Exercise: Among the entries that follow, some lines contain the word "will". Show all of them.

START The input

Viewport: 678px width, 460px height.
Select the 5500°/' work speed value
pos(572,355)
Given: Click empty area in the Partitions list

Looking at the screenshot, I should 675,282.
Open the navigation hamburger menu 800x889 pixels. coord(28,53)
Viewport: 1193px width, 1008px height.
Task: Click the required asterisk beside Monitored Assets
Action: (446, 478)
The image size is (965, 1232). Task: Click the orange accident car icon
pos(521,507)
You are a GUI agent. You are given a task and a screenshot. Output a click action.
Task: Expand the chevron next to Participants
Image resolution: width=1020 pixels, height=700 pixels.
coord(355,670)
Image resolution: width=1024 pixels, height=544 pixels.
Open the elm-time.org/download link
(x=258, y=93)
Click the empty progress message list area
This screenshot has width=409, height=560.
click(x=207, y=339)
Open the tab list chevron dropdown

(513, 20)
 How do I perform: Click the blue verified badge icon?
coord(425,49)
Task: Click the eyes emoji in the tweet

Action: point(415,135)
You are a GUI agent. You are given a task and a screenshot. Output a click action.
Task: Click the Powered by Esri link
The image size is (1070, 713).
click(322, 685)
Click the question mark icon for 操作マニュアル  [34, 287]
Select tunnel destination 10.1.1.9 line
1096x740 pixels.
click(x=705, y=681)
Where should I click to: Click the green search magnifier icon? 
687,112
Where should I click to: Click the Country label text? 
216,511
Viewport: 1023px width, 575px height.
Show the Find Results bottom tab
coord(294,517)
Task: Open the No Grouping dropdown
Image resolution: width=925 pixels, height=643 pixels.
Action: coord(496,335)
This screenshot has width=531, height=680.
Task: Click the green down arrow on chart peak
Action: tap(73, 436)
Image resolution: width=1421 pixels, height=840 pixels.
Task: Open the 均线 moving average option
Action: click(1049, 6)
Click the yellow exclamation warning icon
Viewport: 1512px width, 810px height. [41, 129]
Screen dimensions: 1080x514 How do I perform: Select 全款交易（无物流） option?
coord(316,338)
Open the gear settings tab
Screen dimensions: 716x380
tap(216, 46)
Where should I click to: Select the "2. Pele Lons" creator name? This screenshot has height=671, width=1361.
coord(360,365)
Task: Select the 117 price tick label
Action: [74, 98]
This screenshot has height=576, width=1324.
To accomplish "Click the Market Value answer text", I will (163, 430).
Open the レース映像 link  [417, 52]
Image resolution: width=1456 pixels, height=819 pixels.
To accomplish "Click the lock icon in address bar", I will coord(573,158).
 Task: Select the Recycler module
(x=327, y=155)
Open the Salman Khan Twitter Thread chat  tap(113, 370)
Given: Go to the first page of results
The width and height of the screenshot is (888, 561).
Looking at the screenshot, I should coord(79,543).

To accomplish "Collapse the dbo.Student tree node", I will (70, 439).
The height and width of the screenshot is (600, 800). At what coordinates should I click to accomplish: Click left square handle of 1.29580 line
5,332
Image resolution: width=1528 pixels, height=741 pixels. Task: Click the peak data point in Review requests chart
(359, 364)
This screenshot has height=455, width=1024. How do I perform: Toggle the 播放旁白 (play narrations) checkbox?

END The input

Expected answer:
To accomplish "Click the Market Value answer text", I will (163, 430).
To accomplish "Click the lock icon in address bar", I will coord(573,158).
To accomplish "Collapse the dbo.Student tree node", I will (70, 439).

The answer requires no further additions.